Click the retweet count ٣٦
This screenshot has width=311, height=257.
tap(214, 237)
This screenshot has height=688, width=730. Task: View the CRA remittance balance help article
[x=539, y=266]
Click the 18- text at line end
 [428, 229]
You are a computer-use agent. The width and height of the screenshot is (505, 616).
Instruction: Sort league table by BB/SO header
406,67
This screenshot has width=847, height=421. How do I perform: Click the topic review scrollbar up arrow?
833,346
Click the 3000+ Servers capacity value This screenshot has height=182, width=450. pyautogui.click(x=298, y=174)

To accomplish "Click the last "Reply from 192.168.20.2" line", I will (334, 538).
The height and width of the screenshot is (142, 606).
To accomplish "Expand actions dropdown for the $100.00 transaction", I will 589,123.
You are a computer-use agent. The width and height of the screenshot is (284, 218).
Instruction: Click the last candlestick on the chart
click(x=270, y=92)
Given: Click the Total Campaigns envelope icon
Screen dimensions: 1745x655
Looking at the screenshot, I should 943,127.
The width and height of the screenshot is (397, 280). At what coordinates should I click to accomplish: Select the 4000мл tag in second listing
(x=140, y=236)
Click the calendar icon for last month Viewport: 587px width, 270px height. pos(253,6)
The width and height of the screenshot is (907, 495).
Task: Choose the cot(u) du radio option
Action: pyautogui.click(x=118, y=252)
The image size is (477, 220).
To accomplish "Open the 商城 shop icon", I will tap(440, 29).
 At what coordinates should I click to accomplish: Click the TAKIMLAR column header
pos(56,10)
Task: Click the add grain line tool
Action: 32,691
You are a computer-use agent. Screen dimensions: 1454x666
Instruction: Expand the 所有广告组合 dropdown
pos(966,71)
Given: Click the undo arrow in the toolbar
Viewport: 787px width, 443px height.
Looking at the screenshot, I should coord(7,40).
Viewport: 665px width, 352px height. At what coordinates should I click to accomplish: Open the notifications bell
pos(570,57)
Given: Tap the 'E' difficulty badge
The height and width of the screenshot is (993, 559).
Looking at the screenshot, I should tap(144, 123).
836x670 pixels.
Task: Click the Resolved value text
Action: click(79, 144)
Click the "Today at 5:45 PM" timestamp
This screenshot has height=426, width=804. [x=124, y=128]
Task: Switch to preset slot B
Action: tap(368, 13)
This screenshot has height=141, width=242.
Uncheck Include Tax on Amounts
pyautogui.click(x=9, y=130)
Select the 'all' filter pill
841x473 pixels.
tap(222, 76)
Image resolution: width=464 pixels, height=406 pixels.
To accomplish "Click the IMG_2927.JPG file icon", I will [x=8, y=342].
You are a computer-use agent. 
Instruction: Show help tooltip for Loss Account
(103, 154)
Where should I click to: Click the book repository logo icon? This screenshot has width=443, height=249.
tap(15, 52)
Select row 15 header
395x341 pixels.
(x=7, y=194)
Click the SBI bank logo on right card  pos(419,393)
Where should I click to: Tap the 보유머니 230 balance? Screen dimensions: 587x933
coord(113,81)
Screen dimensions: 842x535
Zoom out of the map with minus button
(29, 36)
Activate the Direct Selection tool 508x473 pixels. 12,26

· · · ·

Work instruction: Please copy only the lines from the one with "Screen dimensions: 842x535" through the final line of the records above, both ends included.

Problem solution:
Screen dimensions: 842x535
Zoom out of the map with minus button
(29, 36)
Activate the Direct Selection tool 508x473 pixels. 12,26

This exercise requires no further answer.